旷野

陈丹燕

Ai Ni (Story of Health) - - 目录 Contents - (摘自《我的旅行方式》浙江文艺出版社图/千图网)

被万年冰雪封冻的荒凉海滩在北极的斯瓦尔巴德群岛,在一年中最为寒冷的季节里,是寂静无声的。北极熊还在越冬的雪洞中匍匐,冰雁还滞留在欧洲和亚洲温暖的水边,尚未北归,冰川积攒了漫长一冬的强大寒冷,使它得以停止在向大洋碎裂倾斜的歪斜身姿上,不再崩溃入海。那些古老的蓝色冰块倾斜着,好像希腊悲剧演员,感情充沛而又持久。有时候,太多的植物和植物带来的颜色都给人以喧哗的感觉,此时,苔原上所有的植物,那些青草以及贴地而生的黄色和紫色的花朵都被冰雪深深地覆盖住了——它们还在深睡。
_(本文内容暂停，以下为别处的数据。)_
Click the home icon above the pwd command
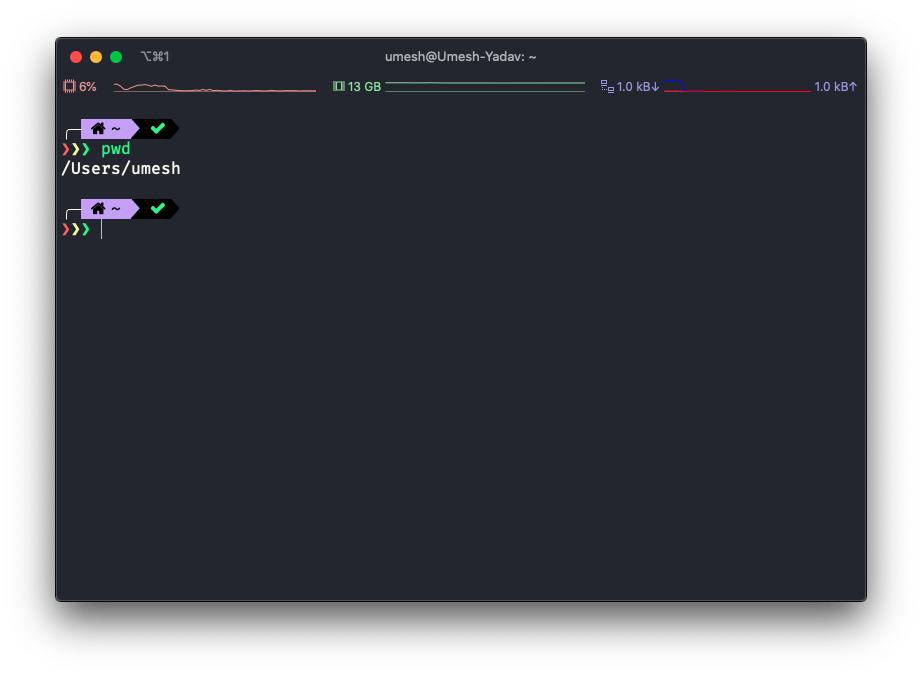 point(98,129)
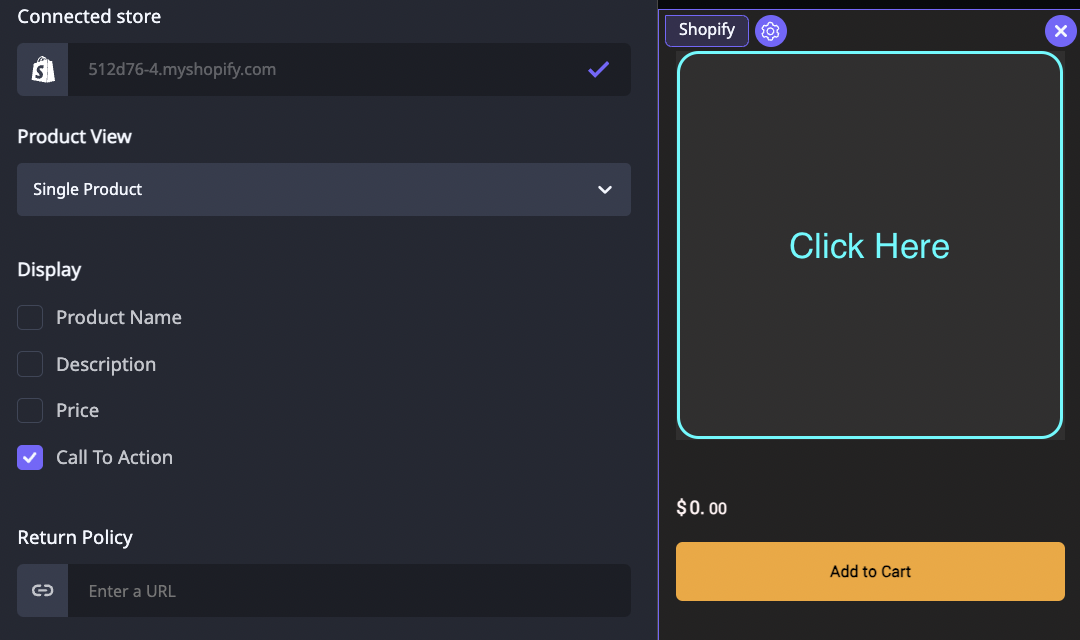1080x640 pixels.
Task: Select the Shopify tab label
Action: (706, 31)
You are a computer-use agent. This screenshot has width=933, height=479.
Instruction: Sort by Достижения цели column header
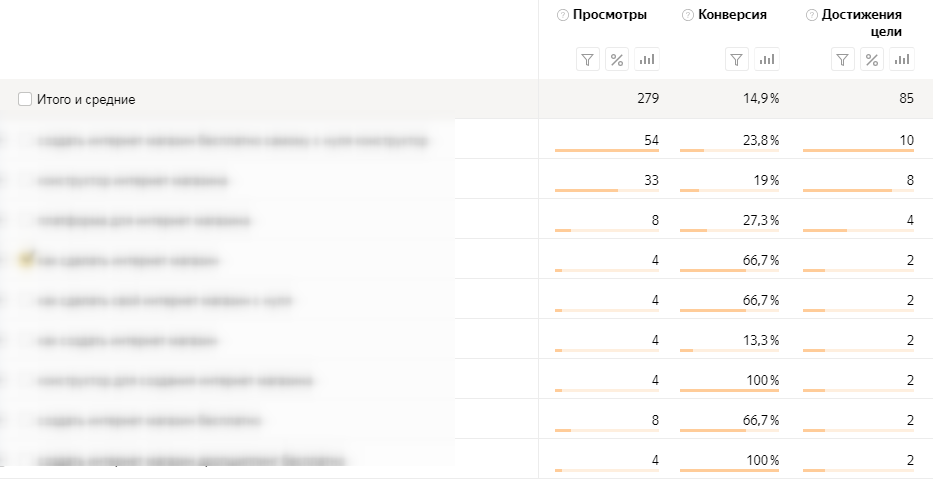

白雪覆盖了一切,冰原、山丘、海滩以及冰川。它以不到一厘米的单薄身躯成千上万地覆盖了北冰洋上的浮冰、群岛上连绵的雪山,以及山峰之间铺满深雪的山谷。

我想,那就是旷野了吧,无声、广大,没有任何生命的痕迹。犹豫着不敢肯定,因为我从未真正见过能称得上旷野的地方。

我独自站在雪里,这样做违反了北极野外工作规章,离开房屋三百米外,我应该与人同行,而且要带来复枪,并将 子弹上膛。在紫外线反射强烈的冰原上,我还应该戴上墨镜,以保护视力。我也不该一动不动地站着,这样很容易冻僵。但我觉得自己好像是旷野里的一小块冰,属于这严酷的地方。

这种从身体深处油然而生的从属感绝不是来自理性,它让我感到散漫而自然的亲切。我从未来过这里,甚至从未有足够的想象力计划造访这里,但我身体有某种记忆似乎被这里唤醒,它使我感觉到舒适,是对严酷自然的舒适感,我想这是人身体中残存的动物性吧。我的身体里还保留着动物时代的回忆,那种面向严酷旷野的遥远记忆被唤醒了。起初,动物并不抱怨和反抗这种严酷,是在渐渐进化成为人以后才没有的。

面向在深寒的水中慢慢漂移的蓝色浮冰,我发现,当自己还是一个动物时,虽然生活残酷,但心中一定谦卑。所以,在我身体的某处至今还保留着对旷野温柔的感情。而如今,我在北极这样的不毛之地才体会到,原来我身体的某些部分是属于旷野的。